Write the material as a Markdown table with the columns Row and Line, starting at the beginning of the material and ending at the line that contains "click(1147, 329)". Leave out blank lines and the pictures.

BEGIN RECORDS FOR THE EXERCISE

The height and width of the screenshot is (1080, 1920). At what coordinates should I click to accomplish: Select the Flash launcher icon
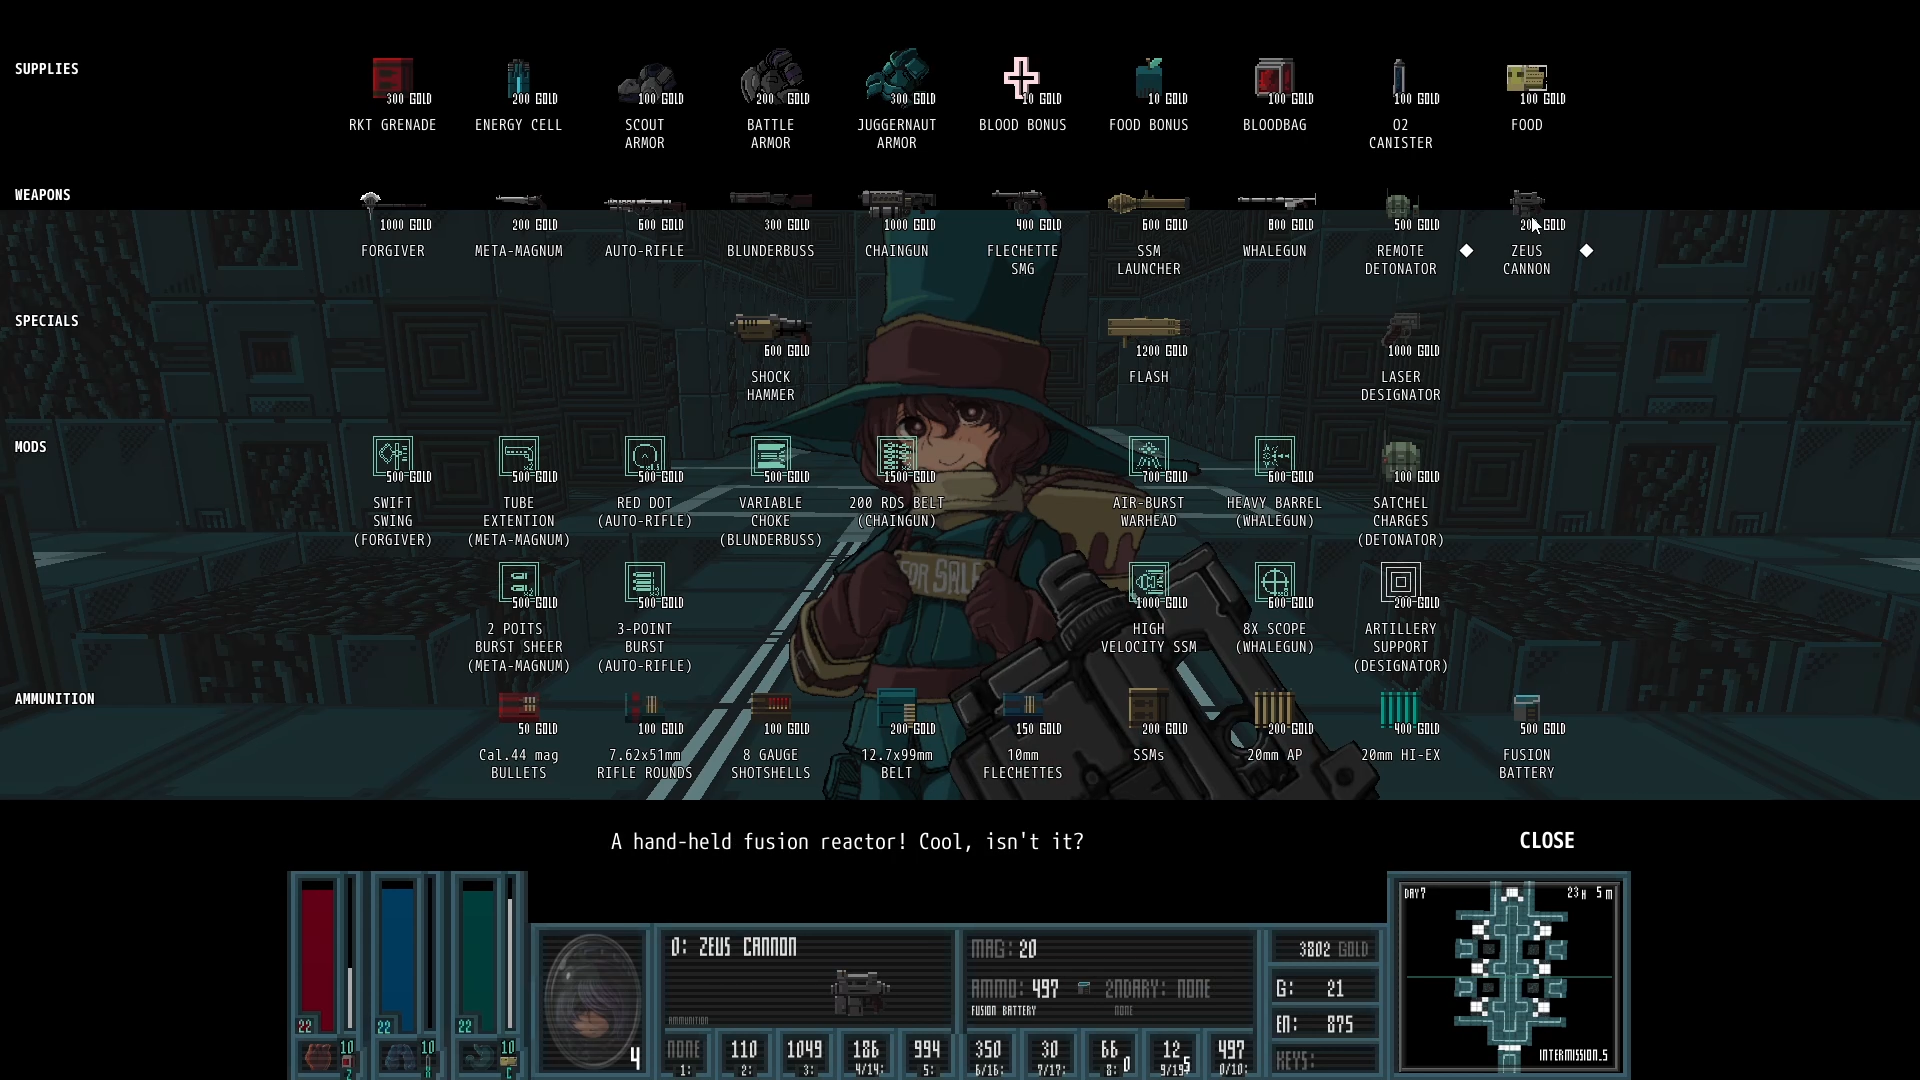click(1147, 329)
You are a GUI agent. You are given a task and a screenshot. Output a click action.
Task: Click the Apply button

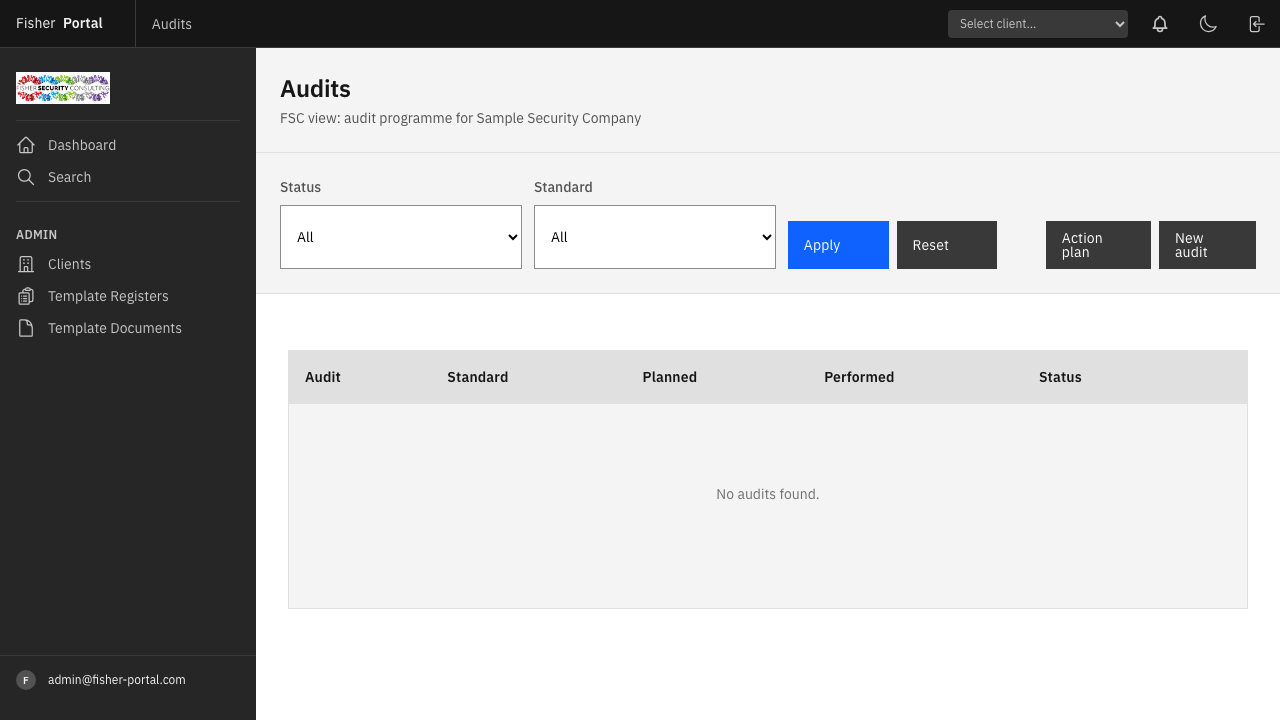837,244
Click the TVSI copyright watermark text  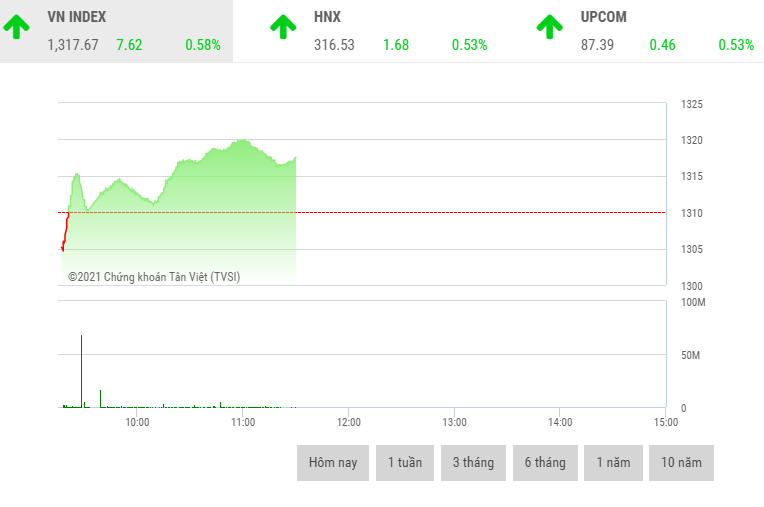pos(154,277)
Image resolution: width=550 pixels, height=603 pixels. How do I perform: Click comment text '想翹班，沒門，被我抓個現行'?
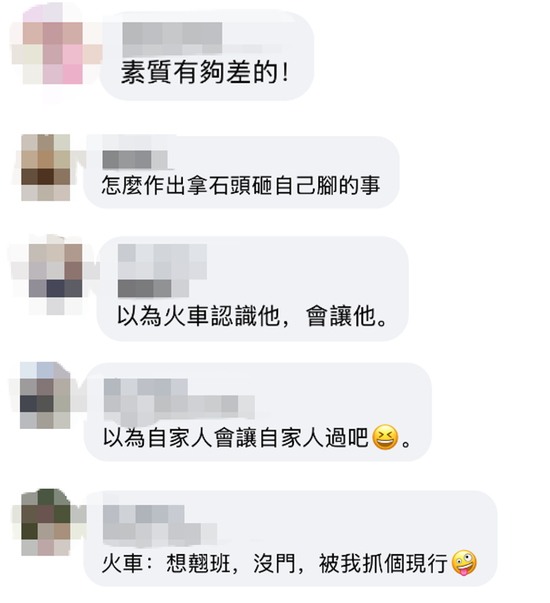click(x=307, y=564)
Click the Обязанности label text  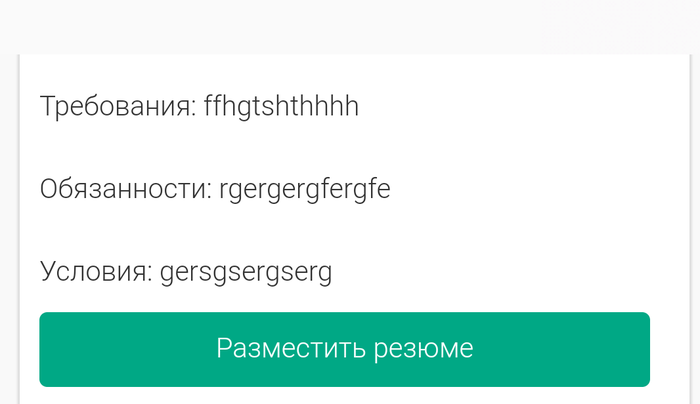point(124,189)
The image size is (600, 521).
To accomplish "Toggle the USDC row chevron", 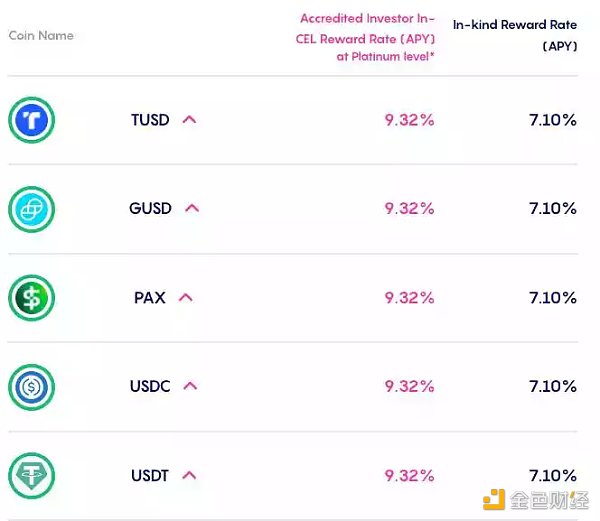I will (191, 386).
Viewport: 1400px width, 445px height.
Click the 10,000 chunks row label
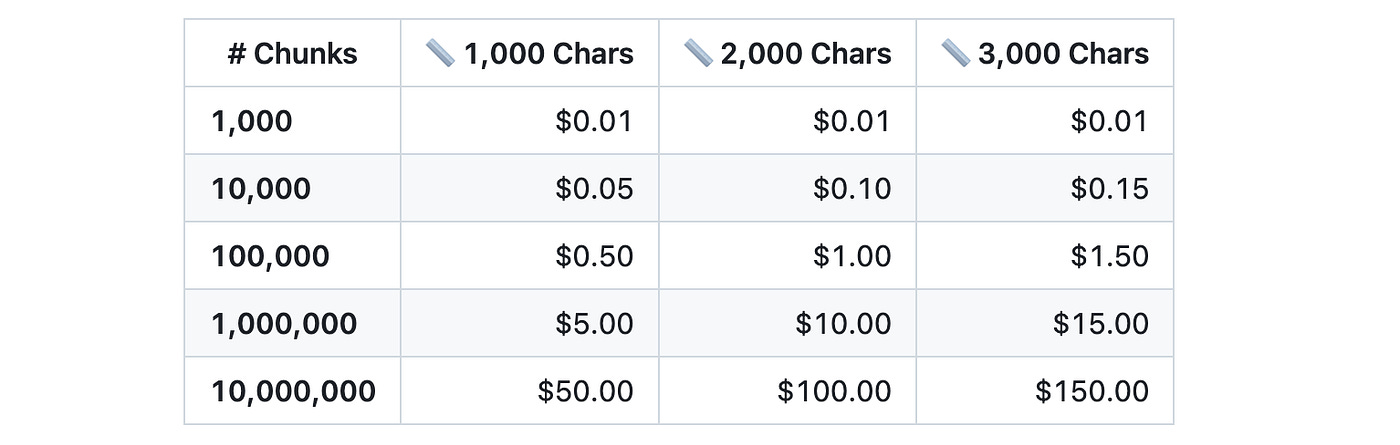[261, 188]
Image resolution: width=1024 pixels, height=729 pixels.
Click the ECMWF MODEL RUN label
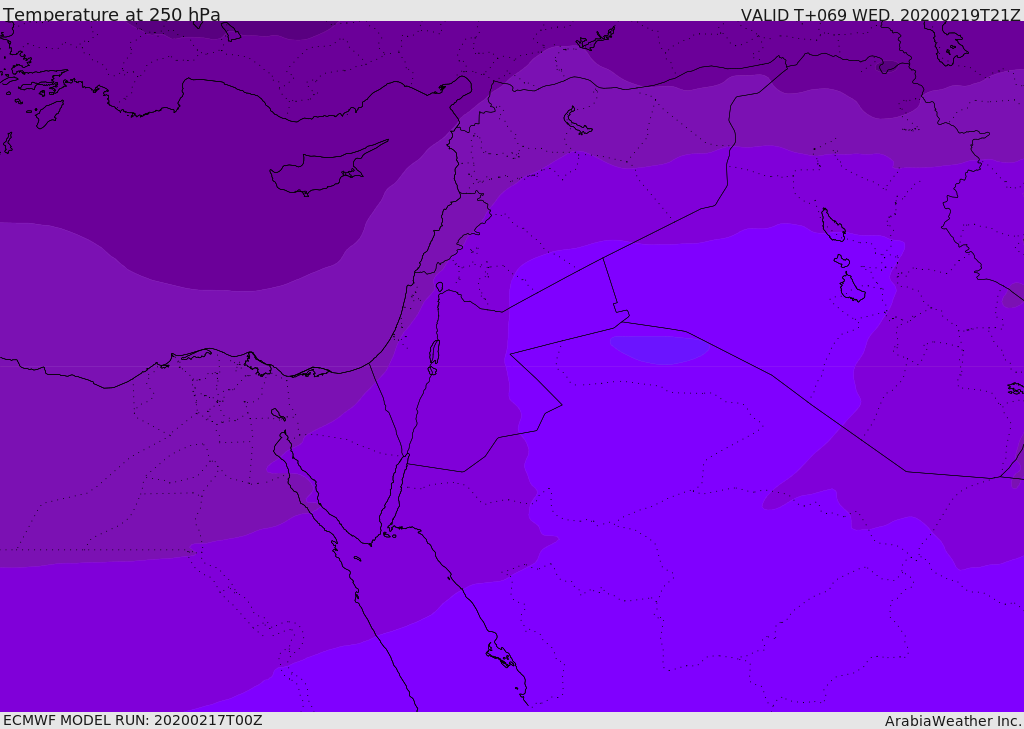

END RECORDS FOR THE EXERCISE

## EXERCISE ANSWER
| Row | Line |
|---|---|
| 1 | The height and width of the screenshot is (1080, 1920). At what coordinates should I click to accomplish: Select the Flash launcher icon |
| 2 | click(1147, 329) |